Kein wirklicher Vers wird über etwas gemacht. Es gibt keinen Klangkörper über den Gegenstand, sondern Sprache der Poesie, die sich selbst gehört, Motiv und Anlass verschlingt oder davon handelt, ihren Gegenstand beschwört (doch niemals beschwichtigt), ihn fordert, bekämpft, verführt, sein Dasein ermöglicht, und vielleicht - vielleicht - verwandelt in grosse Magie. Und wie es kein Gedicht über etwas gibt, kann für mich keine Rede sein über Judith Herzberg.

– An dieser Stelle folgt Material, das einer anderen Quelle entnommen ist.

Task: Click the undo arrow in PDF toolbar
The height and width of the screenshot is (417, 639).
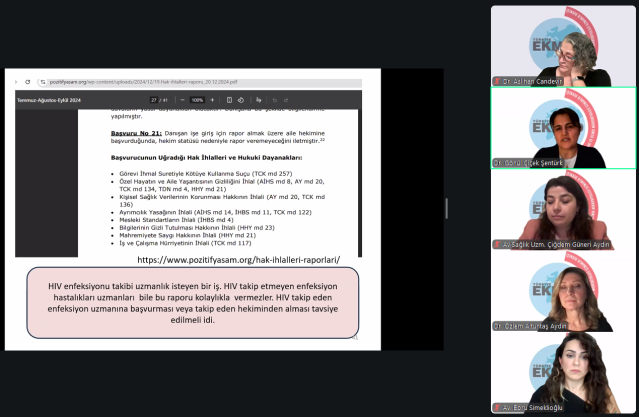Action: (x=274, y=100)
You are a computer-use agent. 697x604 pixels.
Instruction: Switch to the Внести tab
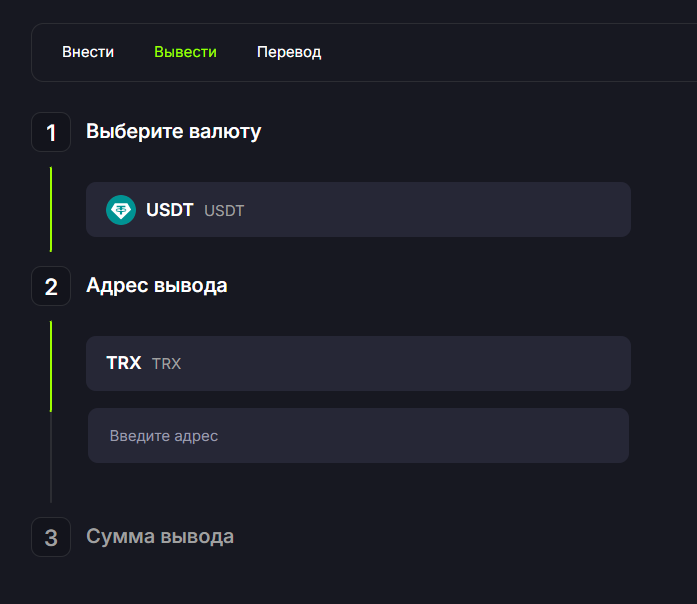pyautogui.click(x=88, y=52)
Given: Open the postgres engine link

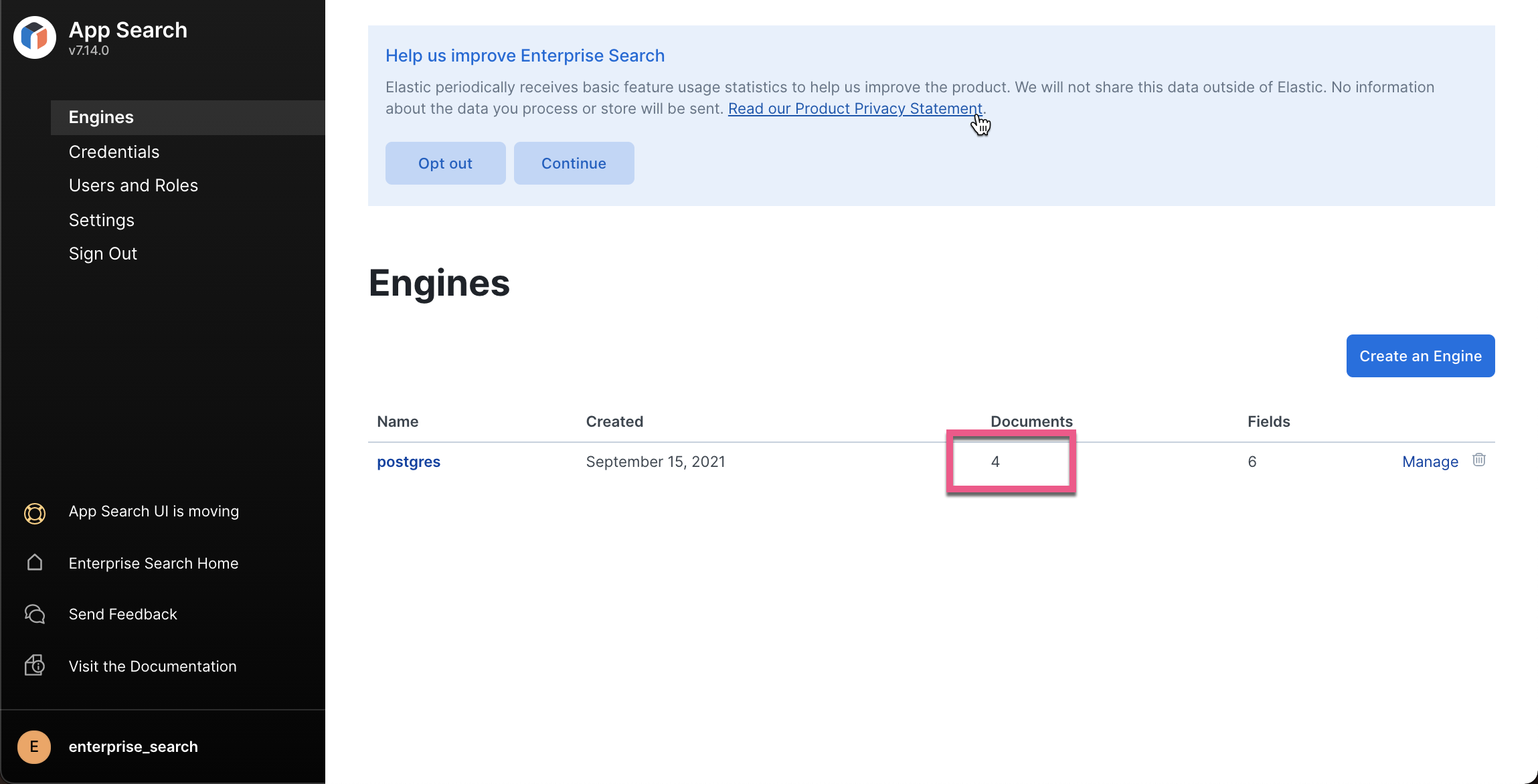Looking at the screenshot, I should coord(408,462).
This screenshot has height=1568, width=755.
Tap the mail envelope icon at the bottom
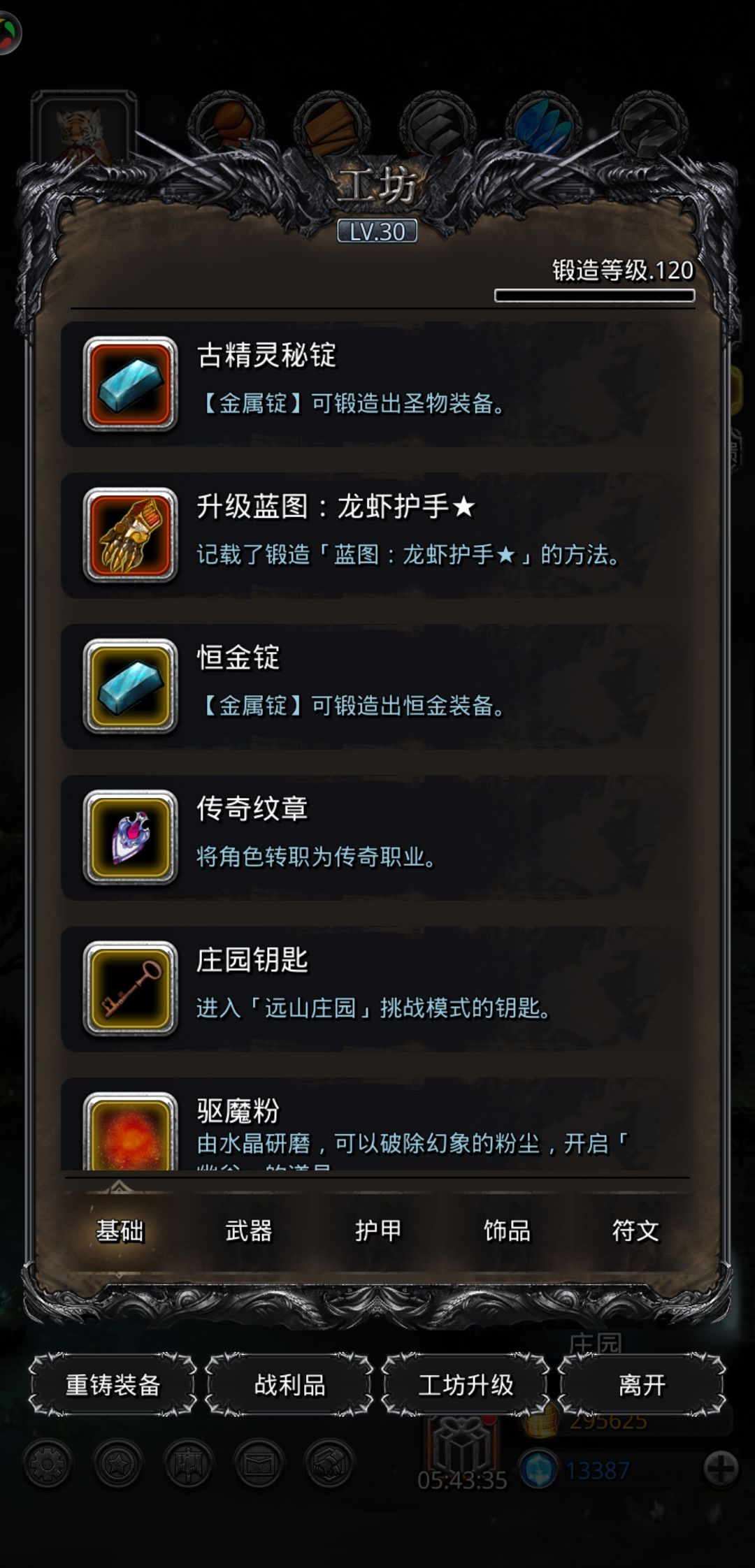pos(259,1463)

Ich traf sie zum erstenmal in Westberlin, da sagte sie ihre Verse, auf einfache Weise, das war genug. Seither ist sie mir nah, ihr Gedicht ist mir nah. Es gehört zu dem, was ich weiss und wissen will. Was sie macht, und wie sie es macht, das ist für mich. Ich glaube, es ist für Viele, und ist für mich. Das Dilemma öffentlich sein und verborgen leben, die Möglichkeit nutzen, die heute ein Schriftsteller hat, die Medien, das Podium und also die Diskussion (die bei ihr vielmehr Gespräch und Interesse ist, nicht flächenhaft sondern räumlich, auf persönliche Weise, eigenartig horchend, wahrnehmend, fragend, bereit, das gemeinsam Mögliche festzuhalten, in unauffälliger Weise souverän). Sie macht Buch und Film über eine Malerin, Charlotte, die Geschichte einer Jüdin im Dritten Reich, und berichtet über die Verfilmung des Falls, Sie identifiziert sich so leidenschaftlich wie sachlich, sie analysiert, stellt dar und lässt alle Fragen leben. Sie leitet ein Workshop über Poesie und hält die Erfahrung in einem Tagebuch fest. In alledem erscheint sie als sie selbst, in einer festen Aura von Überzeugung, die alles, was Meinung ist, aus dem Raum verweist. In alledem zeigt sich der Grossmut der Dichterin. In unseren Kulturen klingt der dichter fatal.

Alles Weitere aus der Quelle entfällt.